MPs get the chance to debate the Internal Market Bill – which overrides key parts of the Withdrawal Agreement already agreed with the EU last year – at the second reading stage this afternoon.
With a majority of 80 in the House of Commons, the prime minister is expected to comfortably win an initial vote on the bill’s principles later this evening.
However, he faces a growing rebellion from Tory backbenchers willing to thwart his plan by adding a “parliamentary lock” amendment onto the bill next week. It would give MPs the power to veto any changes to the Withdrawal Agreement.
Up to 30 Conservative MPs are thought to be ready to back the amendment, expected to be put to a vote next Tuesday (22 September). Bob Neill, the Tory MP and justice committee chairman leading the rebellion, said: “I’m confident that support is growing.”
“No British minister should solemnly undertake to observe treaty obligations with his fingers crossed behind his back,” Mr Cox wrote in The Times.
The newspaper reports that more than a dozen Tory MPs had been waiting for the respected legal figure’s verdict before deciding whether to rebel against the government.
David Cameron joined other former prime ministers to express his “misgivings” at Mr Johnson’s plan to break international law on Monday.
“Passing an act of parliament and then going on to break an international treaty obligation is the very, very last thing you should contemplate. It should be an absolute final resort,” said the former Tory leader. “So I do have misgivings about what is being proposed.”
Tory MP Tobias Ellwood, chair of the defence select committee, who is backing Mr Neill’s amendment, has compared No 10’s strategy to “Nixonian madman theory”.
He said on Sunday: “Britain is one of the founding fathers of modern democracy and international law and at a time when the rules-based order is eroding, we should be seen to defend it rather than undermine it.”
The controversial bill would give UK ministers powers to override the provisions of his own Brexit divorce deal on tariffs, state aid and customs procedures for Northern Ireland.
Mr Johnson’s willingness to explicitly break international law has plunged negotiations with the EU back into crisis less than four months before the post-Brexit transition period ends in December.

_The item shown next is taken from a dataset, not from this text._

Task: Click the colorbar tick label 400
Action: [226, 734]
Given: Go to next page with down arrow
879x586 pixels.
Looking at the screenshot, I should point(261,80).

No 10 has dismissed an ultimatum from Brussels to ditch the bill by the end of September or risk the possibility that trade deal talks would have to be scrapped.
The rift appeared to widen over the weekend when Mr Johnson accused Brussels of threatening to impose a trade border in the Irish Sea which would “destroy the economic and territorial integrity of the UK”.
EU negotiator Michel Barnier rejected his claim – insisting there was no threat to withholding the “third country” licence granted to nations outside the bloc.